>> START Information given

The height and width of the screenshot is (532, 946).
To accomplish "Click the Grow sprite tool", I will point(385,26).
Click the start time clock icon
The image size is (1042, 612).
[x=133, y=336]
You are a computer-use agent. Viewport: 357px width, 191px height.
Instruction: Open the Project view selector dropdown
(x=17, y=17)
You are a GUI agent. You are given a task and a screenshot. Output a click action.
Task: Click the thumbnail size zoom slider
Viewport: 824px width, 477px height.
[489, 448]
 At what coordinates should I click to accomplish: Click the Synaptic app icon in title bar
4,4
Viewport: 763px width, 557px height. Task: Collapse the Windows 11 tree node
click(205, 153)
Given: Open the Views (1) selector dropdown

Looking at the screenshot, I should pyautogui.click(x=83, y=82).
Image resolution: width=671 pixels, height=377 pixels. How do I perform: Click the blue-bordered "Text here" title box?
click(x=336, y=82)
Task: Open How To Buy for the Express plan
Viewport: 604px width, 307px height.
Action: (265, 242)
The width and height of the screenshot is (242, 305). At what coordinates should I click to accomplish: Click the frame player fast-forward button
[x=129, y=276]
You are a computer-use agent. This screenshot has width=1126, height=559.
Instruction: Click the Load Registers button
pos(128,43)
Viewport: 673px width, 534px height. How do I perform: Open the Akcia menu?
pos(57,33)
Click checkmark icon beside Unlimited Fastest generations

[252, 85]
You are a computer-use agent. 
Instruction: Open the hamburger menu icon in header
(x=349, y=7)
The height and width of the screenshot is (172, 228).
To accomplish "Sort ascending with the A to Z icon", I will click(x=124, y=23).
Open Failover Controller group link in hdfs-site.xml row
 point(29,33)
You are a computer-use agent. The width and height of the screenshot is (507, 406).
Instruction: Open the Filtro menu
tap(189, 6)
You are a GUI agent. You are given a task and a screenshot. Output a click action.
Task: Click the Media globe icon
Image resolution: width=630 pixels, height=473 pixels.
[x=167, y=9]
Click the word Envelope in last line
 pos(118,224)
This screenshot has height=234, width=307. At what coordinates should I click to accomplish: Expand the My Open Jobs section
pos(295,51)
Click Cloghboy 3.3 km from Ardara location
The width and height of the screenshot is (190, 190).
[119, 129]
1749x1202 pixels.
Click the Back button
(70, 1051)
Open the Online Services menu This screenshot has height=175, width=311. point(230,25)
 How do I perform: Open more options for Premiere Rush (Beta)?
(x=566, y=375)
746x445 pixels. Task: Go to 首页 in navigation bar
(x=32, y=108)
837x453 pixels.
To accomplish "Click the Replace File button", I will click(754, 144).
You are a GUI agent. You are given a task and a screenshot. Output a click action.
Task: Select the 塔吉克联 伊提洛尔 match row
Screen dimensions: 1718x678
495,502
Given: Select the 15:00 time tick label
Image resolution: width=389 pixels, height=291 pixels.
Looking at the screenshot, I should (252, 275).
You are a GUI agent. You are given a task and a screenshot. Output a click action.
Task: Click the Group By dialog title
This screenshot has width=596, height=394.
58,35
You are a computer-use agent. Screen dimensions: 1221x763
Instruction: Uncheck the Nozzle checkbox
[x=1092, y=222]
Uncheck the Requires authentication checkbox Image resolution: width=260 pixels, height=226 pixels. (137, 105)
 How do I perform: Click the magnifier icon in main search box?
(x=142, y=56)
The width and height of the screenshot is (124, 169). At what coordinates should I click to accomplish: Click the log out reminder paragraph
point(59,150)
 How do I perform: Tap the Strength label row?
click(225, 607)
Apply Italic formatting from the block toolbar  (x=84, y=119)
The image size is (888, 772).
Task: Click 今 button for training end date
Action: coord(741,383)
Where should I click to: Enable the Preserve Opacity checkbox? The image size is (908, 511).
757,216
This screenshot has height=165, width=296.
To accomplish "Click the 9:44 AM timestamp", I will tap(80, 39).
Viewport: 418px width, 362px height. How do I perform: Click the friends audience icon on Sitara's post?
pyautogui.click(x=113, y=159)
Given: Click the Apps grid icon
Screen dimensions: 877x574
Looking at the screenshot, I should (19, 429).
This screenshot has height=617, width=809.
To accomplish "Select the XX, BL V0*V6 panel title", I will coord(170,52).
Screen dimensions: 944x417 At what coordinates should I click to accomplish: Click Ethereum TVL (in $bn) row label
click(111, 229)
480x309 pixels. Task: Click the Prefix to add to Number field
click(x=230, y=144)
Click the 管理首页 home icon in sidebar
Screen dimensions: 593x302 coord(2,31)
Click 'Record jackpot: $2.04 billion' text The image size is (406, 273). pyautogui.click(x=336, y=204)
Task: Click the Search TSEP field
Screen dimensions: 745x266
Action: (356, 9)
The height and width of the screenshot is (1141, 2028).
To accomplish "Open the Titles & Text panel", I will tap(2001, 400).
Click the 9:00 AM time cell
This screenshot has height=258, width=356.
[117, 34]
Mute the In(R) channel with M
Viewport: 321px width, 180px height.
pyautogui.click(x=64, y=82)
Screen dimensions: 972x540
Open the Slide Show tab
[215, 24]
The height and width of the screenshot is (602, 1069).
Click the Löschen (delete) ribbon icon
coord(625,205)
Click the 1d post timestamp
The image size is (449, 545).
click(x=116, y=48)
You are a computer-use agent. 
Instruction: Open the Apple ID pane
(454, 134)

>> END Information given

Exercise goal: Rewrite all of the lines above, replacing "computer-use agent" with "desktop automation agent" everywhere it appears and leaving everything else unchanged.

Answer to this problem:
The height and width of the screenshot is (532, 946).
To accomplish "Click the Grow sprite tool", I will point(385,26).
Click the start time clock icon
The image size is (1042, 612).
[x=133, y=336]
You are a desktop automation agent. Viewport: 357px width, 191px height.
Instruction: Open the Project view selector dropdown
(x=17, y=17)
You are a GUI agent. You are given a task and a screenshot. Output a click action.
Task: Click the thumbnail size zoom slider
Viewport: 824px width, 477px height.
[489, 448]
 At what coordinates should I click to accomplish: Click the Synaptic app icon in title bar
4,4
Viewport: 763px width, 557px height. Task: Collapse the Windows 11 tree node
click(205, 153)
Given: Open the Views (1) selector dropdown

Looking at the screenshot, I should pyautogui.click(x=83, y=82).
Image resolution: width=671 pixels, height=377 pixels. How do I perform: Click the blue-bordered "Text here" title box?
click(x=336, y=82)
Task: Open How To Buy for the Express plan
Viewport: 604px width, 307px height.
Action: (265, 242)
The width and height of the screenshot is (242, 305). At what coordinates should I click to accomplish: Click the frame player fast-forward button
[x=129, y=276]
You are a desktop automation agent. This screenshot has width=1126, height=559.
Instruction: Click the Load Registers button
pos(128,43)
Viewport: 673px width, 534px height. How do I perform: Open the Akcia menu?
pos(57,33)
Click checkmark icon beside Unlimited Fastest generations

[252, 85]
You are a desktop automation agent. 
Instruction: Open the hamburger menu icon in header
(x=349, y=7)
The height and width of the screenshot is (172, 228).
To accomplish "Sort ascending with the A to Z icon", I will click(x=124, y=23).
Open Failover Controller group link in hdfs-site.xml row
 point(29,33)
You are a desktop automation agent. The width and height of the screenshot is (507, 406).
Instruction: Open the Filtro menu
tap(189, 6)
You are a GUI agent. You are given a task and a screenshot. Output a click action.
Task: Click the Media globe icon
Image resolution: width=630 pixels, height=473 pixels.
[x=167, y=9]
Click the word Envelope in last line
 pos(118,224)
This screenshot has height=234, width=307. At what coordinates should I click to accomplish: Expand the My Open Jobs section
pos(295,51)
Click Cloghboy 3.3 km from Ardara location
The width and height of the screenshot is (190, 190).
[119, 129]
1749x1202 pixels.
Click the Back button
(70, 1051)
Open the Online Services menu This screenshot has height=175, width=311. point(230,25)
 How do I perform: Open more options for Premiere Rush (Beta)?
(x=566, y=375)
746x445 pixels. Task: Go to 首页 in navigation bar
(x=32, y=108)
837x453 pixels.
To accomplish "Click the Replace File button", I will click(754, 144).
You are a GUI agent. You are given a task and a screenshot. Output a click action.
Task: Select the 塔吉克联 伊提洛尔 match row
Screen dimensions: 1718x678
495,502
Given: Select the 15:00 time tick label
Image resolution: width=389 pixels, height=291 pixels.
Looking at the screenshot, I should (252, 275).
You are a GUI agent. You are given a task and a screenshot. Output a click action.
Task: Click the Group By dialog title
This screenshot has width=596, height=394.
58,35
You are a desktop automation agent. Screen dimensions: 1221x763
Instruction: Uncheck the Nozzle checkbox
[x=1092, y=222]
Uncheck the Requires authentication checkbox Image resolution: width=260 pixels, height=226 pixels. (137, 105)
 How do I perform: Click the magnifier icon in main search box?
(x=142, y=56)
The width and height of the screenshot is (124, 169). At what coordinates should I click to accomplish: Click the log out reminder paragraph
point(59,150)
 How do I perform: Tap the Strength label row?
click(225, 607)
Apply Italic formatting from the block toolbar  (x=84, y=119)
The image size is (888, 772).
Task: Click 今 button for training end date
Action: coord(741,383)
Where should I click to: Enable the Preserve Opacity checkbox? The image size is (908, 511).
757,216
This screenshot has height=165, width=296.
To accomplish "Click the 9:44 AM timestamp", I will tap(80, 39).
Viewport: 418px width, 362px height. How do I perform: Click the friends audience icon on Sitara's post?
pyautogui.click(x=113, y=159)
Given: Click the Apps grid icon
Screen dimensions: 877x574
Looking at the screenshot, I should (19, 429).
This screenshot has height=617, width=809.
To accomplish "Select the XX, BL V0*V6 panel title", I will coord(170,52).
Screen dimensions: 944x417 At what coordinates should I click to accomplish: Click Ethereum TVL (in $bn) row label
click(111, 229)
480x309 pixels. Task: Click the Prefix to add to Number field
click(x=230, y=144)
Click the 管理首页 home icon in sidebar
Screen dimensions: 593x302 coord(2,31)
Click 'Record jackpot: $2.04 billion' text The image size is (406, 273). pyautogui.click(x=336, y=204)
Task: Click the Search TSEP field
Screen dimensions: 745x266
Action: (356, 9)
The height and width of the screenshot is (1141, 2028).
To accomplish "Open the Titles & Text panel", I will tap(2001, 400).
Click the 9:00 AM time cell
This screenshot has height=258, width=356.
[117, 34]
Mute the In(R) channel with M
Viewport: 321px width, 180px height.
pyautogui.click(x=64, y=82)
Screen dimensions: 972x540
Open the Slide Show tab
[215, 24]
The height and width of the screenshot is (602, 1069).
Click the Löschen (delete) ribbon icon
coord(625,205)
Click the 1d post timestamp
The image size is (449, 545).
click(x=116, y=48)
You are a desktop automation agent. 
Instruction: Open the Apple ID pane
(454, 134)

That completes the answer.